Le maintien du député de Paris ne va donc pas dans son sens, et Christian Estrosi semble chercher un nouvel homme à appuyer. Or, justement, Emmanuel Macron effectue aujourd'hui un déplacement à Marseille, et il a demandé à rencontrer le président de région.

Estrosi accueille Macron à 8h45

La rencontre a eu lieu il y a peu, et non, ce n'est pas un poisson d'avril. Le président de région et son entourage ont justifié cet accueil en tant qu' " accueil républicain ", autrement dit, comme un accueil que monsieur Estrosi, par ses fonctions, se doit d'effectuer. C'est oublier qu'il n'avait pas réservé le même accueil républicain à Benoît Hamon, en déplacement à Marseille début mars. L'argument est donc non recevable, pour l'équipe de campagne de François Fillon, qui y voit déjà une trahison.

Hier, l'ancien soutien de Nicolas Sarkozy accompagnait le candidat de la droite à Toulon, et avait été sifflé par ses partisans à cause de cette décision. Néanmoins, l'entourage de Christian Estrosi dément tout ralliement :

" Christian Estrosi est et restera gaulliste et soutient le candidat de sa famille politique car il place la fidélité au-dessus de tout (...).

Il est allé au meeting de Fillon le rappeler et ne trahira pas les valeurs gaullistes qu'il défend. En tant que président de région, il a des majorités qui contiennent de la société civile et ne place pas l'appartenance à un parti politique comme boussole."
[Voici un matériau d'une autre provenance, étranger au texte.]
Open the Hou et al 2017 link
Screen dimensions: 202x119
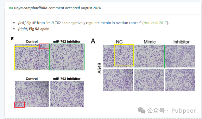point(155,23)

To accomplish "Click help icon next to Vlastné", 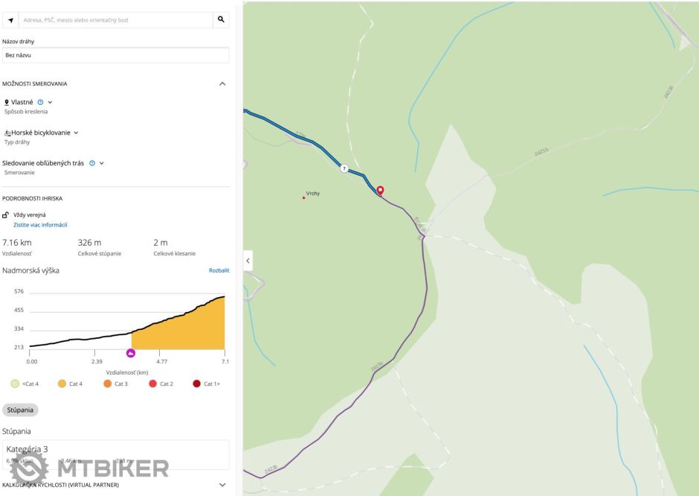I will (40, 102).
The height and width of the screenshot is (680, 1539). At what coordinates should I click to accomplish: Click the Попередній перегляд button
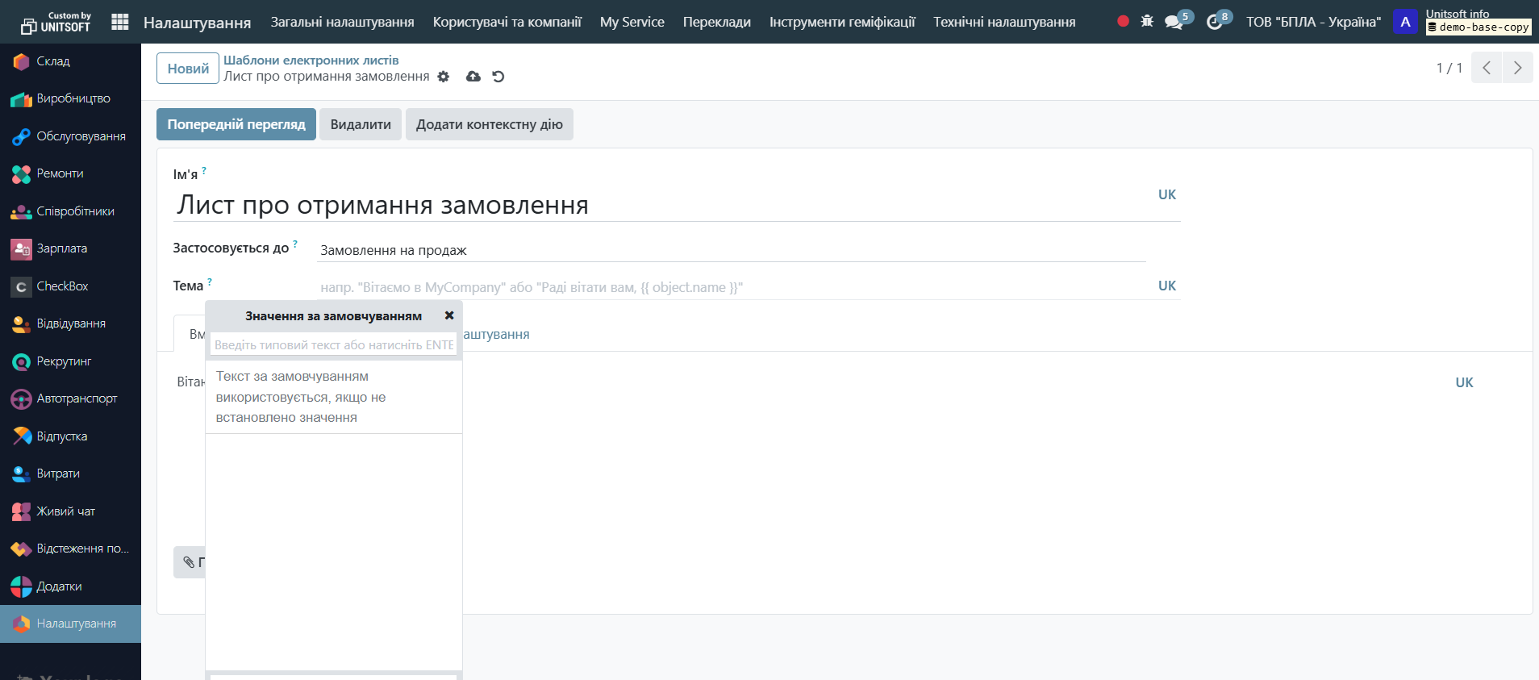click(236, 124)
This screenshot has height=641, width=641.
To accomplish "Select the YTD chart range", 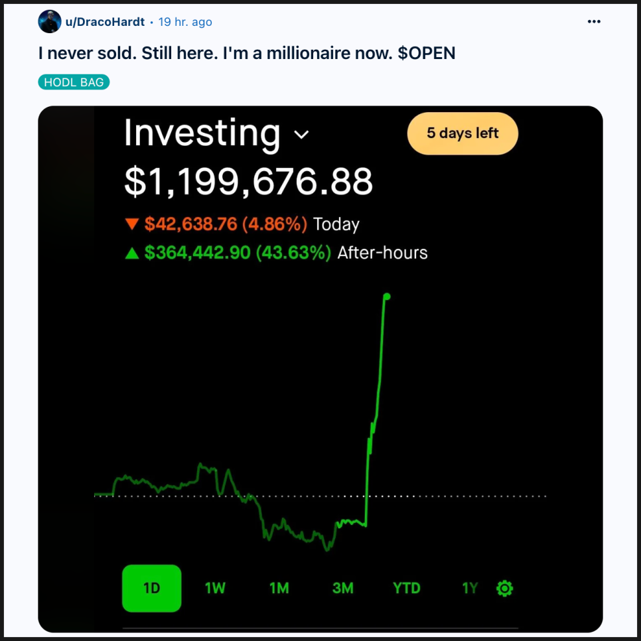I will [x=406, y=589].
De plus, le président actuel de la région PACA a rencontré, dans le même temps, son ancien adversaire socialiste lors des régionales, aujourd'hui aux côtés d'Emmanuel Macron : Christophe Castaner.

Vaincu au premier tour des régionales, il avait retiré sa liste au second et appelé à voter pour Christian Estrosi au nom du front républicain contre le Front National. En ce sens, c'est en partie grâce à ce dernier que l'ancien maire de Nice se retrouve président du conseil régional de PACA, mais il n'est plus son adversaire socialiste puisque, à présent, il a rejoint les rangs d'En Marche !

Défendre le front républicain

Le journal local La Provence a confirmé cette rencontre entre le président de région et le candidat à la présidentielle à l'hôtel de région, dans le centre-ville de Marseille. Selon ce dernier, l'objectif implicite de la rencontre, pour Christian Estrosi, est de remettre en cause les priorités du candidat François Fillon en termes d'attaques.

En effet, hier, à Toulon, ce dernier s'en est presque exclusivement pris à Emmanuel Macron, sans envisager le problème frontiste. Or, justement, pour le président de région, il faut concentrer ses attaques sur Marine Le Pen et défendre le front républicain qui sera nécessaire en cas de second tour Macron-Le Pen. C'est une manière de remettre en cause les orientations décidées par la campagne de François Fillon, qui prennent un tournant presque populiste - le candidat de la droite réclamant la voix du peuple face au système médiatique et élitiste. Car certains élus et commentateurs craignent qu'en cas de second tour Macron-Le Pen, François Fillon n'appelle même pas à voter pour Emmanuel Macron, qui sera pourtant le seul candidat républicain.

Christian Estrosi a de nombreuses fois, depuis la fin du mois de novembre, rappelé la nécessité de se rassembler face à la menace du Front National, et donc, pour le candidat de la droite, de s'en prendre à Marine Le Pen au lieu de s'attaquer sans cesse à Emmanuel Macron. Ce dernier dit en savoir quelque chose, puisqu'il a été élu président de région grâce à cette même stratégie du front républicain, une alliance entre la droite et la gauche contre le FN.